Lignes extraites
»»

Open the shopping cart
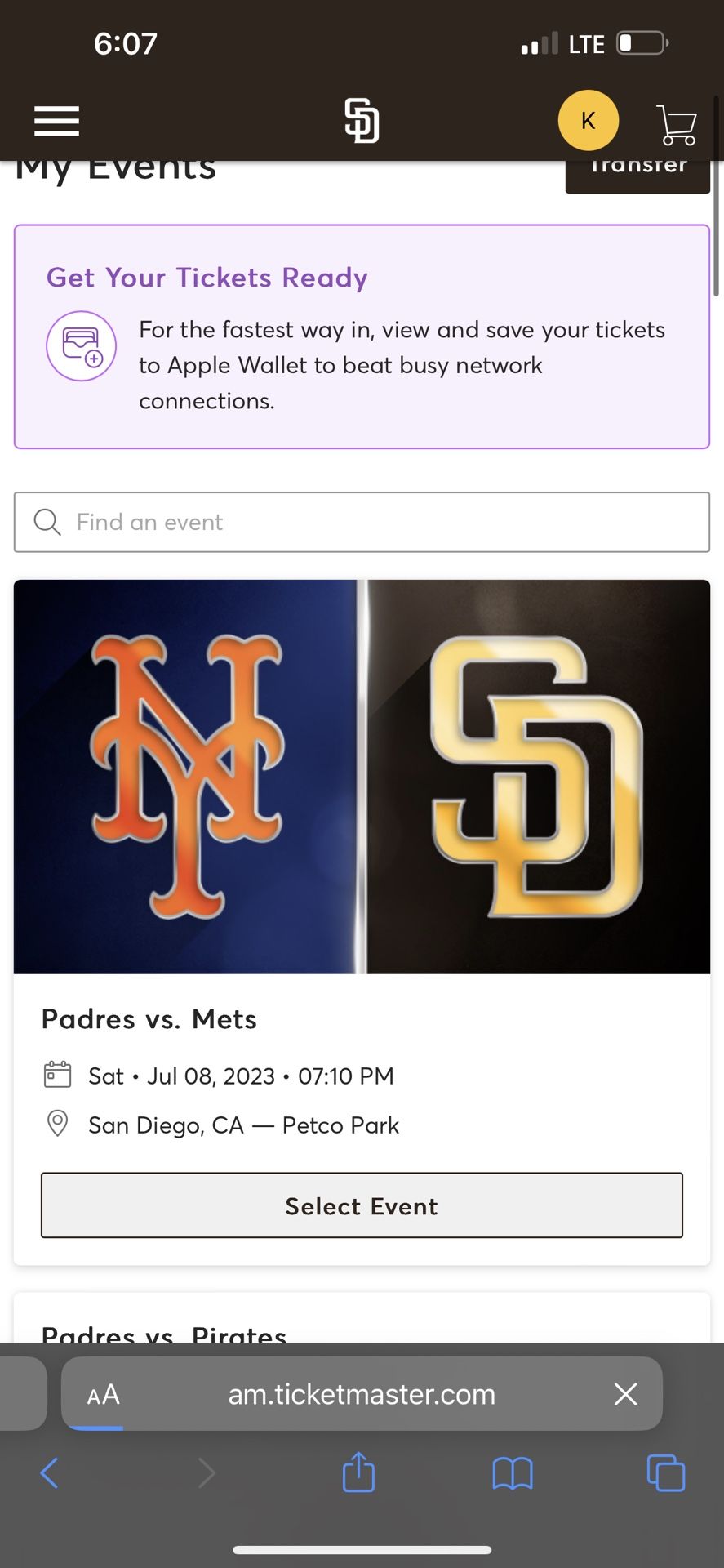The width and height of the screenshot is (724, 1568). click(x=676, y=125)
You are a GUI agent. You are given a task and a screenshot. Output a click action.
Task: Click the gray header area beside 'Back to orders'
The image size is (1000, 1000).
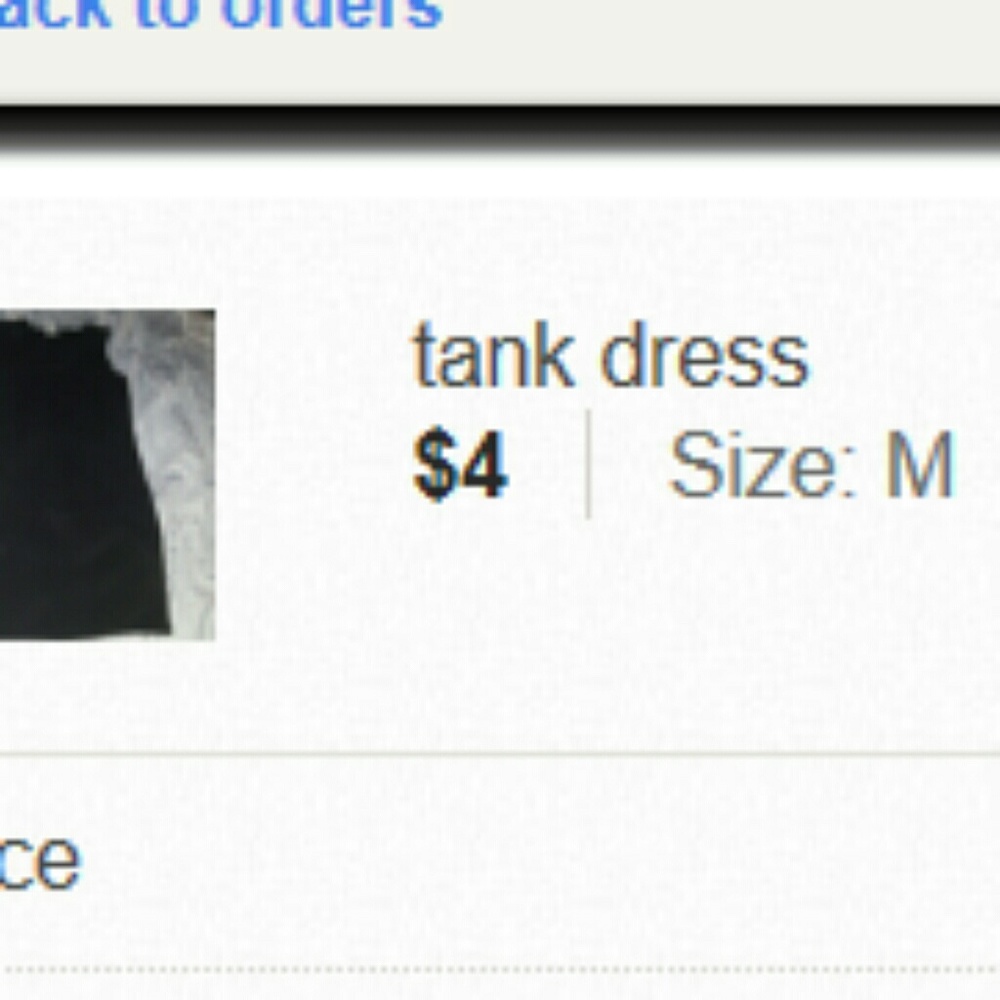pos(721,51)
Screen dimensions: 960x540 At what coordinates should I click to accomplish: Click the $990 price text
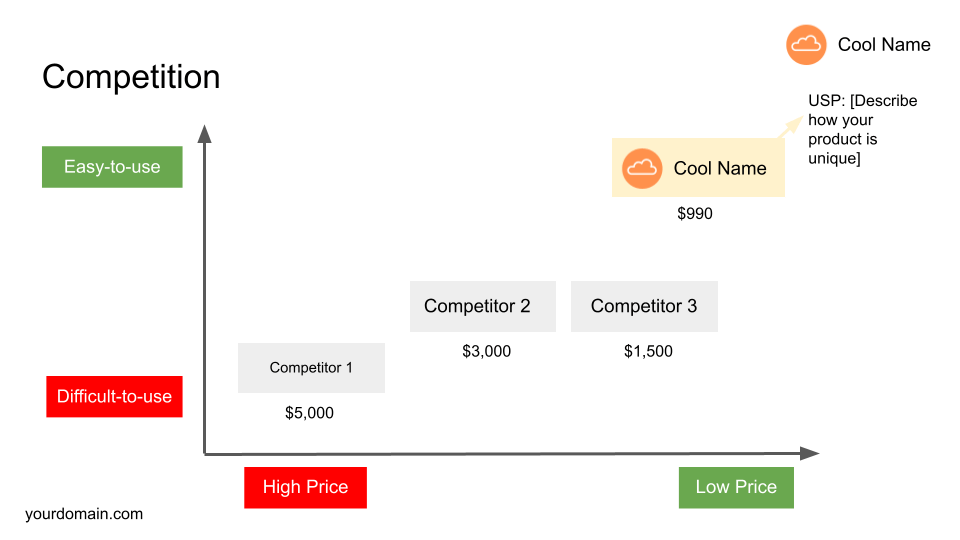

««

_CONSIGNE_
Recopiez mot pour mot toutes les lignes ci-dessus, sans reprendre les images.

_RÉSULTAT_
Open the shopping cart
The width and height of the screenshot is (724, 1568). click(x=676, y=125)
You are a GUI agent. You are given a task and a screenshot. Output a click action.
Task: Click the gray header area beside 'Back to orders'
The image size is (1000, 1000).
pos(721,51)
Screen dimensions: 960x540 At what coordinates should I click to accomplish: Click the $990 price text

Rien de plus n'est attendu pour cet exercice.